Галахад не выдержал отцовского взгляда и склонил голову к земле. Тристан поспешил прийти другу на помощь:
— Так будет ли исполнена моя просьба? — мягко, как ни в чем ни бывало, спросил он, обращаясь к королеве.
Гвиневра выглядела потрясенной. На несколько мгновений она позволила себе потерять лицо и в растерянности взглянула на Ланселота, ища поддержки. Когда их глаза встретились, показалось, что сейчас воздух вокруг завибрирует и кристаллизуется, разлетясь тысячами крошечных стеклянных осколков. Но затем король Арморики едва заметно кивнул и царственно сел обратно на свое место. Его лицо снова превратилось в бездушную маску, холодную и отстраненную. В воздухе разлилось сладостное ощущение облегчения, как после грозы в летний день.
Королева после короткого замешательства вернула самообладание и прежним мягким, но деловитым тоном, произнесла:
— Быть по сему. Да будут все сиятельные господа и дамы, собравшиеся здесь, свидетелями того, что Верховная королева и Совет не нарушают данного слова! Отныне этот юноша, Галахад из дома дю Лак, ваш оруженосец! — и, после небольшой паузы, добавила, — Постарайтесь привить ему все правила и обычаи, присущие истинному рыцарю.

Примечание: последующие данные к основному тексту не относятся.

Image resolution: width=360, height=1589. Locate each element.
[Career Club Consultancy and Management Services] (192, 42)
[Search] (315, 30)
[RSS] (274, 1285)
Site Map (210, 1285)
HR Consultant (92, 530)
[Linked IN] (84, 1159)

— Непременно, Ваше Величество! — услужливо отозвался Тристан, с удовольствием глядя, как Галахад улыбается во весь рот.
Юноша обернулся и посмотрел на отца. Король Марк сидел в каменном кресле, слегка облокотившись на руку и поглаживая пальцами подбородок. В кои-то веки на его лице играла слабая, слегка ехидная, но теплая улыбка. Когда Тристан излагал ему свой план дома, в Корнуолле, венценосный родитель не скрывал скепсиса по отношению к этой затее, и все же дал свое дозволение. Но выражение лица Ланселота, когда гостям представили изгнанного принца, с лихвой окупило все его сомнения.